- [AIM OF THE TASK]: Copy the records that follow exactly as written, but not their pictures.

- [AVAILABLE DATA]:
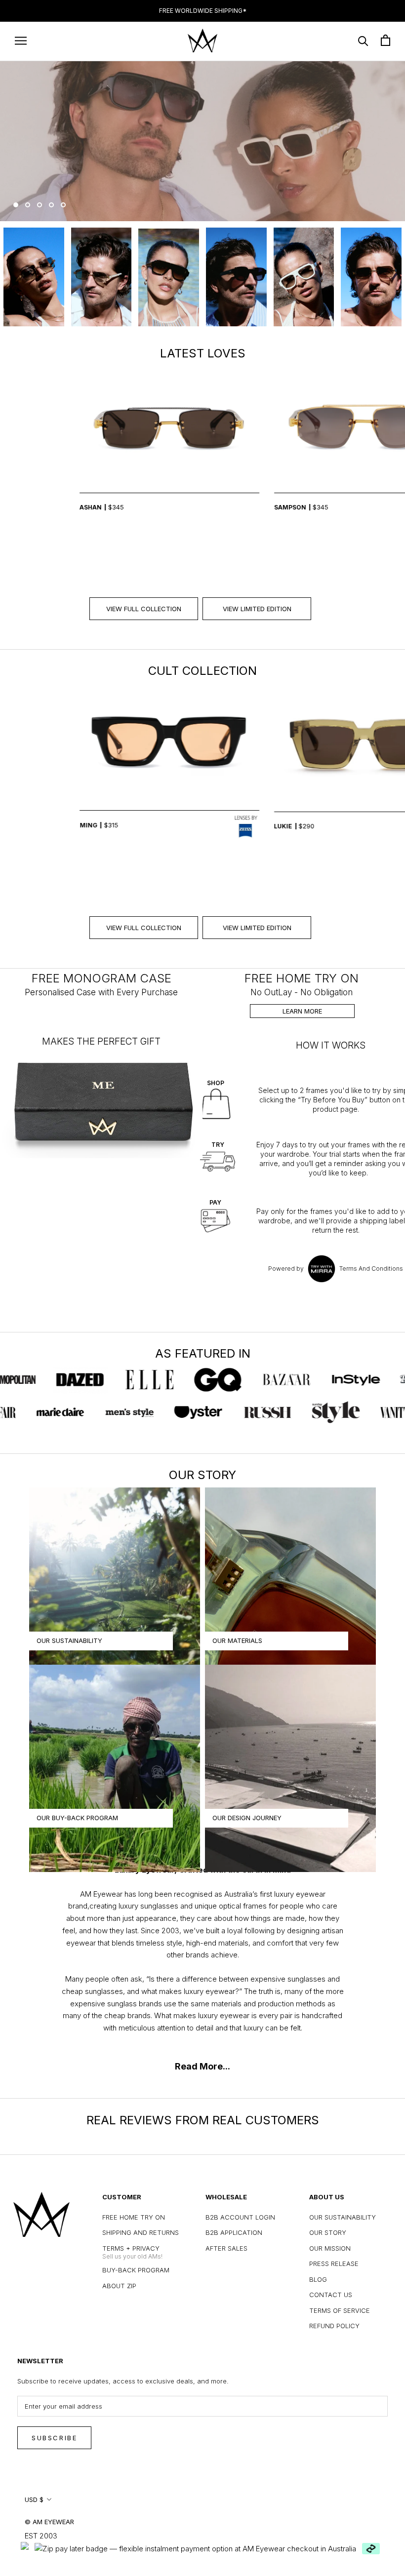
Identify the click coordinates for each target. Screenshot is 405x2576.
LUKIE (198, 826)
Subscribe (54, 2438)
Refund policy (334, 2326)
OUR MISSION (330, 2248)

- [SOLUTION TO THE PROBLEM]:
Identify the click coordinates for each target. Screenshot is 405x2576.
LUKIE (198, 826)
Subscribe (54, 2438)
Refund policy (334, 2326)
OUR MISSION (330, 2248)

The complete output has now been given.